Abstract: Web applications are two types’ server side, and client side. Server-side, used for Data access and Business logic. And Client-side, used as a user interface. Developers developing complex interfaces in client-side. In client-side features are easy to find and vary. Whereas implementation details cannot. This ensures the restriction over understanding, maintenance and reuse of code. The main goal is to improve reusability, maintainability and performance of client-side web applications by identifying and extracting code that relates to particular/ individual features. In addition, we apply the approach in three different cases: extracting features, extracting library functionalities, page optimization. This approach gives implementation details of individual features by code identification, Code size reduction, and increased performance.
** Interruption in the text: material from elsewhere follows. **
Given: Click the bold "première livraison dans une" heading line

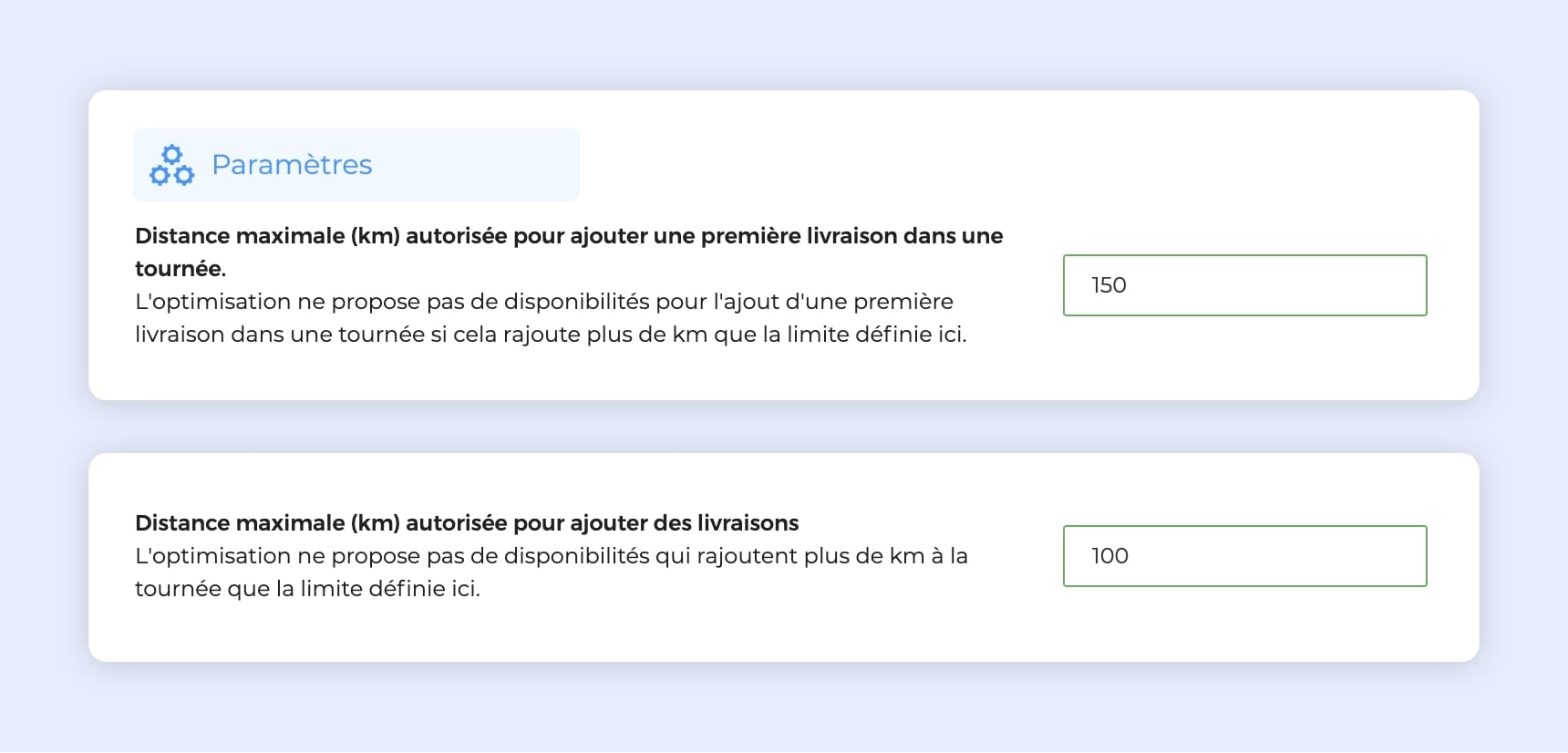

Index Terms’Web applications, feature location, program slicing, code extraction.

1. Introduction:
The web applications are one of the fastest-growing software systems. Web applications are used in almost every facet of our lives: At work applications such as Google web apps, Microsoft web applications. For shopping applications such as Amazon or eBay. Or as parts of our social experiences with applications such as Face book, Twitter, Linked in, and so on. Web applications consist of two equally important parts: the server side, used as data access and business logic, and the client side, used as a user interface (UI).a web application includes resources also such as images, videos, and fonts. The result displayed in the browser. The client side of a web application is developed with a combination of three languages.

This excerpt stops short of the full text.